Na complexa estrutura de trocas, ph, macrófagos, mitocôndrias, procurei uma relação com uma história de uma célula que coloca em xeque os mecanismos de equilíbrio e homeostase, para colocar-se em risco, tornar-se uma célula estranha ao seu meio.
Nesse processo desfazem-se as fronteiras entre fora e dentro, apontando uma metáfora clara com as questões sociais. É a sociogenia de Franz Fannon aplicada à filogenia da bioquímica médica.
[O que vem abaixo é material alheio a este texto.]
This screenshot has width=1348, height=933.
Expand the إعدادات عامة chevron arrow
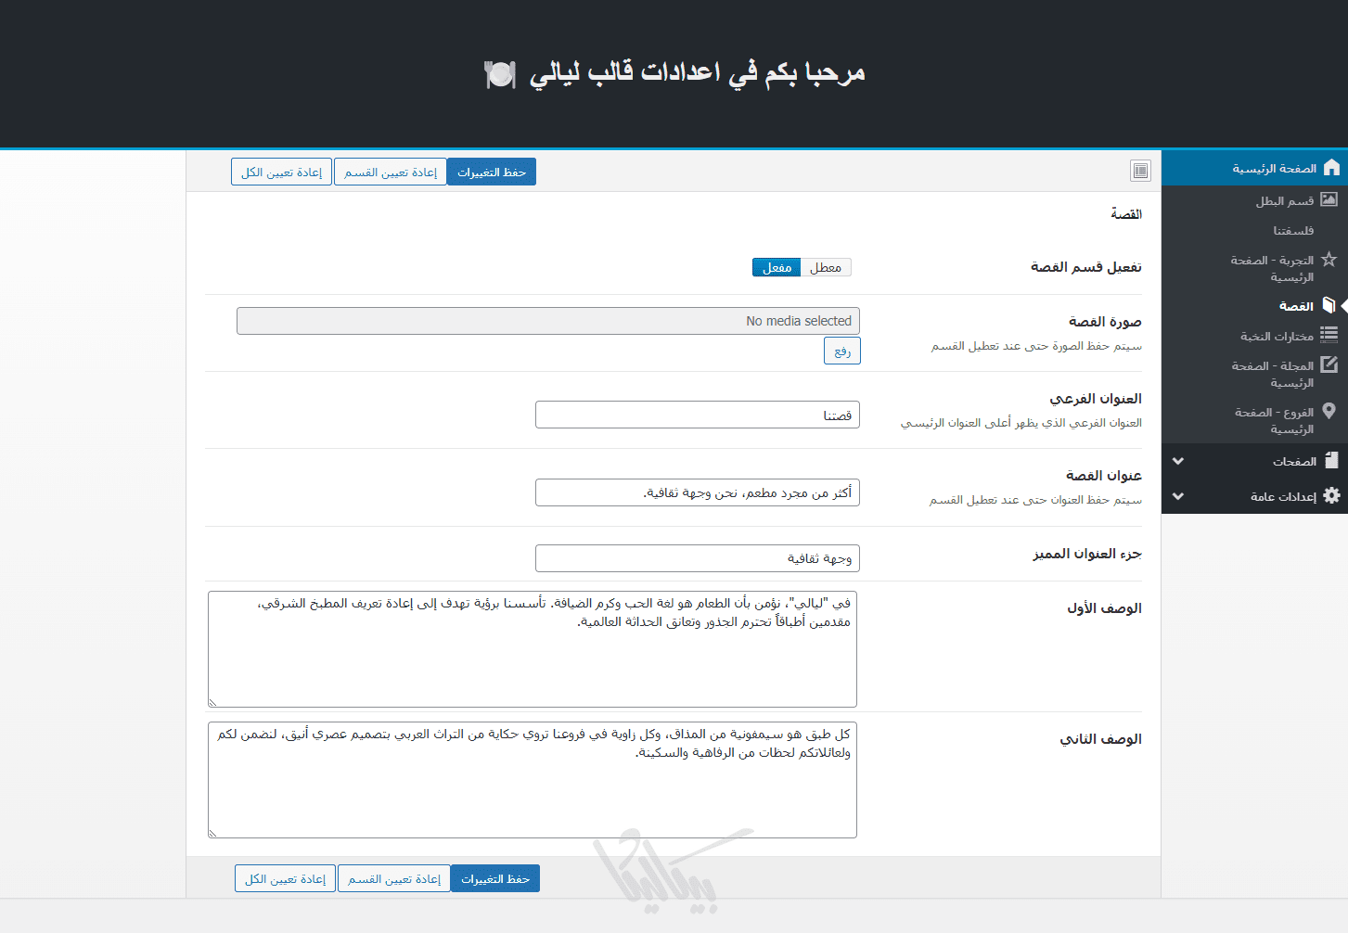click(x=1178, y=496)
Nesse sentido e nesse contexto, o fascismo pode ser visto, sim, como uma forma desesperada de recuperar um equilíbrio impossível em um organismo cuja natureza é viver em permanente desequilíbrio e instabilidade.
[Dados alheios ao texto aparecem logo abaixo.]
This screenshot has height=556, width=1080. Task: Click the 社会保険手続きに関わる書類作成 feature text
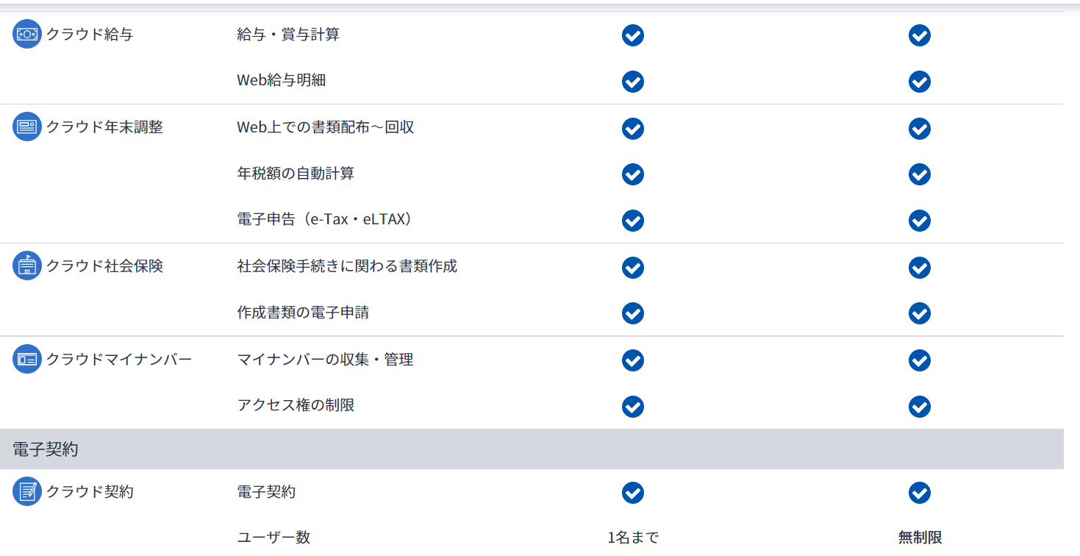[x=347, y=265]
O fascismo é sempre um “nostalgus” de uma homeostase perdida. Só que, ao contrário da “nostalgus” dos românticos, por exemplo, a do fascismo se manifesta pela destruição da própria célula e dos organismos que a sustentam, caso suas teses e sua nostalgia não sejam alcançadas – e nunca serão.

O problema é que essa forma de reação do fascismo nem sempre é explícita: ela pode se manifestar nos organismos mais teoricamente equilibrados.

Fernando Andrade: A poética no seu romance entra de um jeito que faz do enredo, dos personagens um certo dilaceramento da condição humana. Como pensou na escrita deste ato tão coeso com as palavras e as ideias?

Antonio Cescatto: Para mergulhar na aventura de um personagem que não teme as profundidades, parti de alguns recifes muito sólidos. O livro Angústia, do Graciliano, por exemplo, obra-prima – e objeto não identificado – da literatura brasileira. Ou essa coisa extraordinária que é As Mulheres de Tijucopapo, da Marilene Felinto.

São narrativas que apresentam não só a dilaceração, mas a dissolução do que é normalmente conhecido como “natureza humana”, a partir de uma construção verbal de alto rigor e arquitetura.

Não falaria do caos que gera uma estrela, acompanhando Nietsche, mas da diferença entre natureza humana e mente humana, apontada pela Gertrude Stein. A natureza humana governa, dita leis, organiza. A mente humana abre clareiras, inaugura novos espaços, cria novas estruturas, onde até o dilaceramento pode ser visto como um atributo repleto de dignidade e generosidade humana.